What to do
If a line contains "This screenshot has height=575, width=1568.", it is the last one to write out; begin with the first line of the records and copy each exactly.

Supplied data
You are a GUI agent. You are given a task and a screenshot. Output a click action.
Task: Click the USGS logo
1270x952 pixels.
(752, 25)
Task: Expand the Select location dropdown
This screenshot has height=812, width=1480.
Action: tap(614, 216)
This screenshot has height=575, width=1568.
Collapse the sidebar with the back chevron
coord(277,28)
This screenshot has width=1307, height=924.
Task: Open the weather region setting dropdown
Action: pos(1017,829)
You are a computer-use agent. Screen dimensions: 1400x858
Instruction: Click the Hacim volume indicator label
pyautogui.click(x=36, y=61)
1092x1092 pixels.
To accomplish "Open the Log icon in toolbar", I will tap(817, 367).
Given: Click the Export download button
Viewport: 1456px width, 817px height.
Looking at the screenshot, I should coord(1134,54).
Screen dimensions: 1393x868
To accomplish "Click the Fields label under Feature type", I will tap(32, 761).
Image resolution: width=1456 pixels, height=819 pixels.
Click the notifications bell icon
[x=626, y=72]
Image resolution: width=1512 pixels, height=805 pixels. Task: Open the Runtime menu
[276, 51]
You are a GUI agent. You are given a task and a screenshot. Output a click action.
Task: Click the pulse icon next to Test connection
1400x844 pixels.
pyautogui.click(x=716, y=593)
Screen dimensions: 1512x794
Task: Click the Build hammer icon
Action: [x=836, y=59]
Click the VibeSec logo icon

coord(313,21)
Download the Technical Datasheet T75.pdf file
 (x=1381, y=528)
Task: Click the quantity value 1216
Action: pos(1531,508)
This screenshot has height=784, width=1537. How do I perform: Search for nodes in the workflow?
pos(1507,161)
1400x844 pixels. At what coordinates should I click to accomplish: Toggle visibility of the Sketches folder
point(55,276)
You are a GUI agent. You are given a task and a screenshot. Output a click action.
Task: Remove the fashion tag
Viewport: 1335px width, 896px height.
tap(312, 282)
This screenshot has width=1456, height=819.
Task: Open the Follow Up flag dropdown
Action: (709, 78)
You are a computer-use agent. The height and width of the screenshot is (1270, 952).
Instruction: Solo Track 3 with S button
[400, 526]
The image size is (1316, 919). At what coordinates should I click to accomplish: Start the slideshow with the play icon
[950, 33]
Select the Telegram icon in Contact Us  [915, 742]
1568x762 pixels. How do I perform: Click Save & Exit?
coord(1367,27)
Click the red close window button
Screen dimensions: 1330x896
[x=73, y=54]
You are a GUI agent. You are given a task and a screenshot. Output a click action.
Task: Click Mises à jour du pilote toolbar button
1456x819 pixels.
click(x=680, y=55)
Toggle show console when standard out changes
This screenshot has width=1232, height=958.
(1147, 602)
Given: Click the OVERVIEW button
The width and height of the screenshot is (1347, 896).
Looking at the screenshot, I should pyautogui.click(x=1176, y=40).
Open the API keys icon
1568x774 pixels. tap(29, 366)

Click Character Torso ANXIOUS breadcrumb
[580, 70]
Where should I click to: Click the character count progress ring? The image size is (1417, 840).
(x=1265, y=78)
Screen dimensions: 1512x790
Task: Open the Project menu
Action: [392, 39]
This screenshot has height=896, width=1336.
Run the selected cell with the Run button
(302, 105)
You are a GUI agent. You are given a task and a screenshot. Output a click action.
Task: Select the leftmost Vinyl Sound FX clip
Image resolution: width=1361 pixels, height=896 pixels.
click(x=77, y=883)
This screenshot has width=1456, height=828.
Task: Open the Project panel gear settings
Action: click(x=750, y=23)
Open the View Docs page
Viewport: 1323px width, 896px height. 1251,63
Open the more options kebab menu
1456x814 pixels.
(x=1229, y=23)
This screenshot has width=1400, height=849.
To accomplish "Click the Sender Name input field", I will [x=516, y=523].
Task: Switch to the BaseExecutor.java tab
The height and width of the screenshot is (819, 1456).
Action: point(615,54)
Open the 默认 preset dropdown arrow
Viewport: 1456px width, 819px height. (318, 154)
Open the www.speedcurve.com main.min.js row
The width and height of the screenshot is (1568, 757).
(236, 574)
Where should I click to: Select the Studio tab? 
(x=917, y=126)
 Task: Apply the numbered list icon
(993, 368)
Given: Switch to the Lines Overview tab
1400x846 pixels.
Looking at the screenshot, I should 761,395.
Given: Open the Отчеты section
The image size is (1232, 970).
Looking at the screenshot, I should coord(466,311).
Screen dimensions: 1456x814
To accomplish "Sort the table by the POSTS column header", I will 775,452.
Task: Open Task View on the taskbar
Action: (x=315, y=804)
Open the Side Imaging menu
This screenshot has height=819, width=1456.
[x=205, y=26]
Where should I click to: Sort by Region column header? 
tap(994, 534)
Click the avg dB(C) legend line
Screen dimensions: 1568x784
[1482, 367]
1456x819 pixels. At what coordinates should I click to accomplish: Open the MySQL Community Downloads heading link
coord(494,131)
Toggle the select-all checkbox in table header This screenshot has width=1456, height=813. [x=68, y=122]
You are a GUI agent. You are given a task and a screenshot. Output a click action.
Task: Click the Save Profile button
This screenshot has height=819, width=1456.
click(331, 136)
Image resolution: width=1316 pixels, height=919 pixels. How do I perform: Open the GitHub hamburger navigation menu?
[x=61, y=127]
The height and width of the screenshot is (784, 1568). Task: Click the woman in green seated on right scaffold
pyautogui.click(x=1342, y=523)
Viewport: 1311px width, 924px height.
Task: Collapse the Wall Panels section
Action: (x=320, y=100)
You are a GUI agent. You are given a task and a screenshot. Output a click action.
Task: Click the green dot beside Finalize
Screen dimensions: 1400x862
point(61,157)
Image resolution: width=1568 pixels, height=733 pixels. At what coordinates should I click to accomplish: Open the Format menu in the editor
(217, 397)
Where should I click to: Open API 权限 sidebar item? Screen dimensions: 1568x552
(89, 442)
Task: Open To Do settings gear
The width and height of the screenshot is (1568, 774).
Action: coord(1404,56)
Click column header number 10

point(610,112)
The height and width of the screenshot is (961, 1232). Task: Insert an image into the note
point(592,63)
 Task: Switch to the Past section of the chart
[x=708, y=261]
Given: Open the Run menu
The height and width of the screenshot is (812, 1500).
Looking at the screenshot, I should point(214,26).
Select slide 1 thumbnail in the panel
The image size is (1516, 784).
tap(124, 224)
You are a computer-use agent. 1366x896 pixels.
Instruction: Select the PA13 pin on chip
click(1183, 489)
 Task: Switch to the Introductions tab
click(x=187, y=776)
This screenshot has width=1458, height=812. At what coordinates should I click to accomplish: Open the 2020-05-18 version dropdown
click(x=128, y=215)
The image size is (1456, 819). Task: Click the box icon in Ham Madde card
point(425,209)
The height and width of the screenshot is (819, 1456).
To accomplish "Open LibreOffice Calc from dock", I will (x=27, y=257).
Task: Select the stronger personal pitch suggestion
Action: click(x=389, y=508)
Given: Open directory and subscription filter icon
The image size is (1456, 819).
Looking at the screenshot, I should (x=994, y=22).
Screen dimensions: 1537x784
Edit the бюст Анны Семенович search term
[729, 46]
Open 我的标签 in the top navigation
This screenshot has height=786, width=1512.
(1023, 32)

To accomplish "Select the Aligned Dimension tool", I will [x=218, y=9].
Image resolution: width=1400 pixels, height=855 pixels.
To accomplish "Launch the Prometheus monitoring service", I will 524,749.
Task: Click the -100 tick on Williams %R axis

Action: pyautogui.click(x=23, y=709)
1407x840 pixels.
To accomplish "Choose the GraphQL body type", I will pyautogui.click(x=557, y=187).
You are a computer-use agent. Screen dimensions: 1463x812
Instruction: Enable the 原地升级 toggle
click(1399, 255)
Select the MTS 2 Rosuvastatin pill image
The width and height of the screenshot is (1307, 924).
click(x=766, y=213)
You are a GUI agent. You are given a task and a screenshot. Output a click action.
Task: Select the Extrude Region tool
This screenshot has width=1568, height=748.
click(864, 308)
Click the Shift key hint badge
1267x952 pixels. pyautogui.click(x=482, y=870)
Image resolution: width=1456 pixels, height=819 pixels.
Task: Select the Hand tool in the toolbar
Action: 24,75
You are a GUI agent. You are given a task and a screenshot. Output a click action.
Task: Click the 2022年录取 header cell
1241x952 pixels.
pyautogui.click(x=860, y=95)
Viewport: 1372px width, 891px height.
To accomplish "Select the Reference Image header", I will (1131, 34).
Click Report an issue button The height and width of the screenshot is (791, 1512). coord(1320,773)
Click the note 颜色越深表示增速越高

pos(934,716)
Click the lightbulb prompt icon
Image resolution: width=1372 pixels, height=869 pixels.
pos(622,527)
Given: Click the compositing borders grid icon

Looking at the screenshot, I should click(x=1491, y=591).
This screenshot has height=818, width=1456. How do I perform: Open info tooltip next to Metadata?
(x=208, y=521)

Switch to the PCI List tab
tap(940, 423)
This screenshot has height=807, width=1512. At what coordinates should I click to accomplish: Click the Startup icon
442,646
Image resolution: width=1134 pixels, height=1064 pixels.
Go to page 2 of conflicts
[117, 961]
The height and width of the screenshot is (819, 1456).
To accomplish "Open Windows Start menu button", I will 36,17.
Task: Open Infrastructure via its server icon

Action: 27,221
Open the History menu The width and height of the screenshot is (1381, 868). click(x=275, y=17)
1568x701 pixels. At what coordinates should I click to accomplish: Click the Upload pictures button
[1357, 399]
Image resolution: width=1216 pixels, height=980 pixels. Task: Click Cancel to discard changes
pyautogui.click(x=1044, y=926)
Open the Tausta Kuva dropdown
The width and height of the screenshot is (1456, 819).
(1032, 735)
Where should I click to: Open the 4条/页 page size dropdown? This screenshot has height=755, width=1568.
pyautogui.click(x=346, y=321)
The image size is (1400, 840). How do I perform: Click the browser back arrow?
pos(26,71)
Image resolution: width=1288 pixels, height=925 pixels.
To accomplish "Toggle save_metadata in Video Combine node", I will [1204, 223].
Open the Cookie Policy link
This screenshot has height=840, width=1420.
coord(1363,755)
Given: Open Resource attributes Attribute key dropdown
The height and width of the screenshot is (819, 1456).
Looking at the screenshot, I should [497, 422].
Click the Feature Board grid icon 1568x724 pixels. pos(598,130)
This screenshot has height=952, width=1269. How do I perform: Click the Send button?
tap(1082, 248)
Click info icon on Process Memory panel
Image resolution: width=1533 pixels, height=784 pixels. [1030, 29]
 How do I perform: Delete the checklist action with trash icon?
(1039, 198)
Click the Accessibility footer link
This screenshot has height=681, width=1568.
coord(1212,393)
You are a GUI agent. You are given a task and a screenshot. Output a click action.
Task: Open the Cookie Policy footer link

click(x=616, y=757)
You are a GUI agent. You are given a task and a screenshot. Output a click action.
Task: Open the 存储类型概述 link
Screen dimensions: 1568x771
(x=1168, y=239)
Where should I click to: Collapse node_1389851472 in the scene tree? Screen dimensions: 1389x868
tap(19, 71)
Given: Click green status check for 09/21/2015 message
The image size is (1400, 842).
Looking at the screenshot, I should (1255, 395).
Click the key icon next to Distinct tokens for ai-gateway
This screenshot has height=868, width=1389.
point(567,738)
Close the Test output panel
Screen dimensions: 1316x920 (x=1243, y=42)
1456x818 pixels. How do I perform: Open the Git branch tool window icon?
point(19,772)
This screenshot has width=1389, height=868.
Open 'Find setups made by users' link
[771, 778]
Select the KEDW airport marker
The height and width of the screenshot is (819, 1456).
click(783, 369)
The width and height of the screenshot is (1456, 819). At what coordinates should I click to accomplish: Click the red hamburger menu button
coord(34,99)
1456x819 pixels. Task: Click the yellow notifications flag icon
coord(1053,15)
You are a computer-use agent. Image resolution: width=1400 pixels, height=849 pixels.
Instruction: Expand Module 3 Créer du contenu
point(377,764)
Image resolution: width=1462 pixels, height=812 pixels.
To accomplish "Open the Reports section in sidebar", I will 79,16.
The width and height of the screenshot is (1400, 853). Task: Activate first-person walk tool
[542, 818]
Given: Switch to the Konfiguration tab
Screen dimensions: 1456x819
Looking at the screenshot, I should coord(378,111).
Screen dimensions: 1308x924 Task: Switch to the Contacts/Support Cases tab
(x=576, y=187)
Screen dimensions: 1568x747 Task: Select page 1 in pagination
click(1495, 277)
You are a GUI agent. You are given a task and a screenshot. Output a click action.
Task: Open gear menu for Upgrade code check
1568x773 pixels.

Exercise answer
You are a GUI agent. You are given a task and a screenshot. Output a click action.
Task: Click the USGS logo
1270x952 pixels.
(752, 25)
Task: Expand the Select location dropdown
This screenshot has height=812, width=1480.
Action: tap(614, 216)
This screenshot has height=575, width=1568.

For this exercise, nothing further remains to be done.